One of the APA’s first actions was to join the Coalition Against Insurance Fraud, to demonstrate our strong stance against all forms of insurance crime.
“Some senior executives of major insurers clearly want to expose vendors that defraud policyholders in their name.”
The APA’s executive director gave a presentation at the Coalition’s midyear meeting in June 2019. The presentation took a somewhat sympathetic tone toward the industry: Much of the Sandy fraud was committed by third-party vendors trying to please their insurer clients — rather than by insurers themselves.
Some senior executives of major insurers clearly want to expose vendors that defraud policyholders in their name. Insurers may have robust internal checks and balances to police wrongful actions. But insurers increasingly rely on third-party administrator (TPA) firms today. External adjusting and engineering firms thus can create a large portion of damage and claim reports.
There is a high degree of competition among TPA firms for contracts with insurers. These out-sourced firms thus can cross the line to justify an insurer’s investment in the fees the TPAs bill during the claim process. Some insurers, however, still retain individuals and companies that were implicated and fined for infractions after Hurricane Katrina and Superstorm Sandy.
CBS Evening News recently aired an investigative story exposing this disheartening fact.24 CBS also profiled two homeowner victims of more-recent storms who allegedly were defrauded by these same firms. This indicates that similar fraud still may be occurring.25
Today, two bills are making their way through the U.S. Senate.26 They seek to give the federal government the power to deny reimbursement to Write Your Own insurers in the NFIP, if the insurers continue to employ subcontractors implicated in Sandy scams. With all the qualified experts available, why would an insurer hire individuals who have defrauded the insurer’s clients? Why would an insurer risk its reputation?

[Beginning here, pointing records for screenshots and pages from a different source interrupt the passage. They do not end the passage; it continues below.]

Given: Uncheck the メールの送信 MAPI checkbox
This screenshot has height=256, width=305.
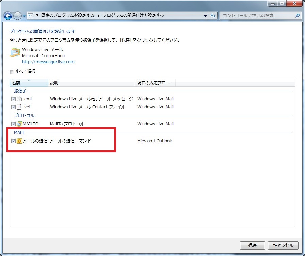Looking at the screenshot, I should tap(13, 141).
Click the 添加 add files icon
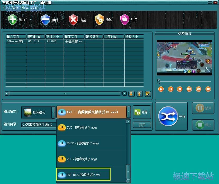Screen dimensions: 219x184 pos(13,20)
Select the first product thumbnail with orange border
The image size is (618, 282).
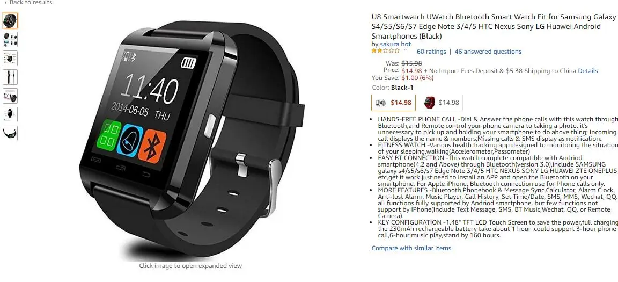click(10, 20)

After speaking with several insurance executives, the APA learned that many did not know these subcontractors are still within their chain of employment.
Claims adjusting has become highly systematic. Outsourcing claims to third-party administrators and subcontractors is now the norm. This can increase the efficiency and consistency of the claims process. Yet its integrity depends on the honesty of each link in the chain.
Insurers have contracts with third-party administrative firms and engineering firms, which may subcontract to someone they hired off Craigslist. If the engineering firm or subcontractor is caught altering a causation report, they may show up on the evening news in another damaging scandal — also ensnaring the insurance company.
With the APA now investigating reports of insurance fraud, and having many political, media and law-enforcement contacts, the odds are high for getting caught in the insurer chain of command.
Insurers no longer can assume civil bad-faith penalties are their worst-case scenarios. The precedent of national media stories following false engineering reports and a new watchdog group now at work dramatically raise the stakes. In the past, the only organized watchdogs were the plaintiff bar, which often unmasked dishonest financial motives. Many allegations of engineering fraud were quietly settled by paying civil bad-faith claims after Katrina.
As a well-funded new watchdog, the APA focuses on investigating and prosecuting criminalinsurance fraud from within the insurance industry. The APA is not involved with civil actions.
With this carefully defined mission, the APA’s messages and membership in the Coalition have proven positive in making this new landscape known. Our main goal is to prevent and deter criminal acts. The APA is not against insurance companies. An insurance industry that is healthy and functions well is the backbone of our economy — and the safety net of every American family.
The APA is working with insurance executives to provide information that helps them make informed choices about who they place under their reputation, and in front of their policyholders. The APA looks forward to working with the Coalition and all of its members to bring enhanced integrity to the claims process.